Task list:
**A)** According to the BytePS setup instructions, which environment variable turns on asynchronous training?
**B)** Translate this sentence from the BytePS setup instructions into Spanish: "Start 4 worker containers (one each on the four nodes), 1 server container and 1 scheduler container on node 0."

Start 4 worker containers (one each on the four nodes), 1 server container and 1 scheduler container on node 0. Then, run the training scripts. Note that these steps are exactly the same as those in [Question] Does replacing torch.distributed.all_reduce with BytePS impact the training curve? #356 except that the async training knob (BYTEPS_ENABLE_ASYNC) is turned on. For the exact steps, see below

building the docker image

# cd into the directory with Dockerfile and do
export BYTEPS_WITHOUT_MXNET=1; export BYTEPS_WITHOUT_TENSORFLOW=1; sudo docker build -t bytepsimage/pytorch . -f Dockerfile --build-arg FRAMEWORK=pytorch

byteps set up

# scheduler on node 0
sudo docker run -dt --net=host --env DMLC_NUM_WORKER=4 --env DMLC_ROLE=scheduler --env DMLC_NUM_SERVER=1 --env DMLC_PS_ROOT_URI=10.0.0.4 --env DMLC_PS_ROOT_PORT=12345 --env BYTEPS_ENABLE_ASYNC=1 --name scheduler bytepsimage/pytorch

# server on node 0
sudo docker run -dt --net=host --env DMLC_NUM_WORKER=4 --env DMLC_ROLE=server --env DMLC_NUM_SERVER=1 --env DMLC_PS_ROOT_URI=10.0.0.4 --env DMLC_PS_ROOT_PORT=12345 --env BYTEPS_ENABLE_ASYNC=1 --name server bytepsimage/pytorch

# 4 workers on node 0-3
sudo nvidia-docker run -dt --net=host --env NVIDIA_VISIBLE_DEVICES=0 --env CUDA_VISIBLE_DEVICES=0 --env DMLC_WORKER_ID=0 --env DMLC_NUM_WORKER=4 --env DMLC_ROLE=worker --env DMLC_NUM_SERVER=1 --env DMLC_PS_ROOT_URI=10.0.0.4 --env DMLC_PS_ROOT_PORT=12345 --env BYTEPS_ENABLE_ASYNC=1 --name worker0 bytepsimage/pytorch
sudo nvidia-docker run -dt --net=host --env NVIDIA_VISIBLE_DEVICES=1 --env CUDA_VISIBLE_DEVICES=0 --env DMLC_WORKER_ID=1 --env DMLC_NUM_WORKER=4 --env DMLC_ROLE=worker --env DMLC_NUM_SERVER=1 --env DMLC_PS_ROOT_URI=10.0.0.4 --env DMLC_PS_ROOT_PORT=12345 --env BYTEPS_ENABLE_ASYNC=1 --name worker1 bytepsimage/pytorch
sudo nvidia-docker run -dt --net=host --env NVIDIA_VISIBLE_DEVICES=2 --env CUDA_VISIBLE_DEVICES=0 --env DMLC_WORKER_ID=2 --env DMLC_NUM_WORKER=4 --env DMLC_ROLE=worker --env DMLC_NUM_SERVER=1 --env DMLC_PS_ROOT_URI=10.0.0.4 --env DMLC_PS_ROOT_PORT=12345 --env BYTEPS_ENABLE_ASYNC=1 --name worker2 bytepsimage/pytorch
sudo nvidia-docker run -dt --net=host --env NVIDIA_VISIBLE_DEVICES=3 --env CUDA_VISIBLE_DEVICES=0 --env DMLC_WORKER_ID=3 --env DMLC_NUM_WORKER=4 --env DMLC_ROLE=worker --env DMLC_NUM_SERVER=1 --env DMLC_PS_ROOT_URI=10.0.0.4 --env DMLC_PS_ROOT_PORT=12345 --env BYTEPS_ENABLE_ASYNC=1 --name worker3 bytepsimage/pytorch

# for each node, go inside the container (server, scheduler, worker 0, ..., worker 3)

Information supplied:
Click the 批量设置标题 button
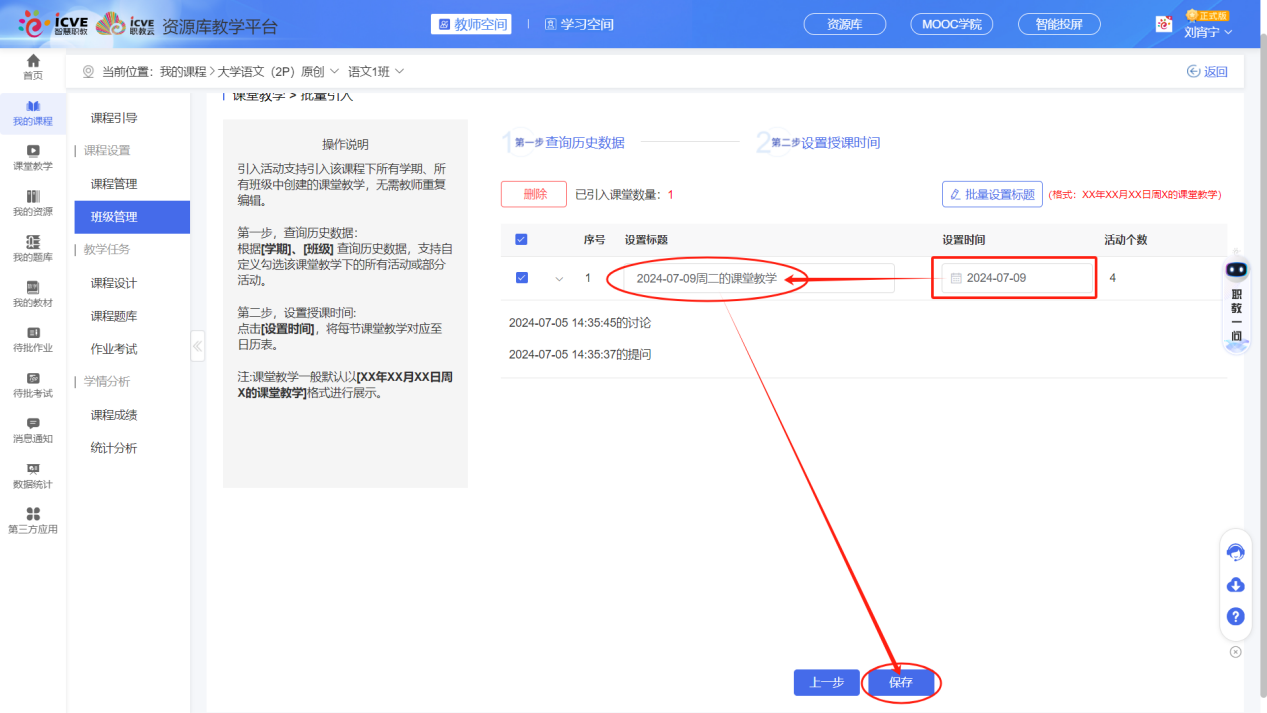 click(x=992, y=193)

Responses:
**A)** BYTEPS_ENABLE_ASYNC

**B)** Inicie 4 contenedores de trabajador (uno en cada uno de los cuatro nodos), 1 contenedor de servidor y 1 contenedor de planificador en el nodo 0.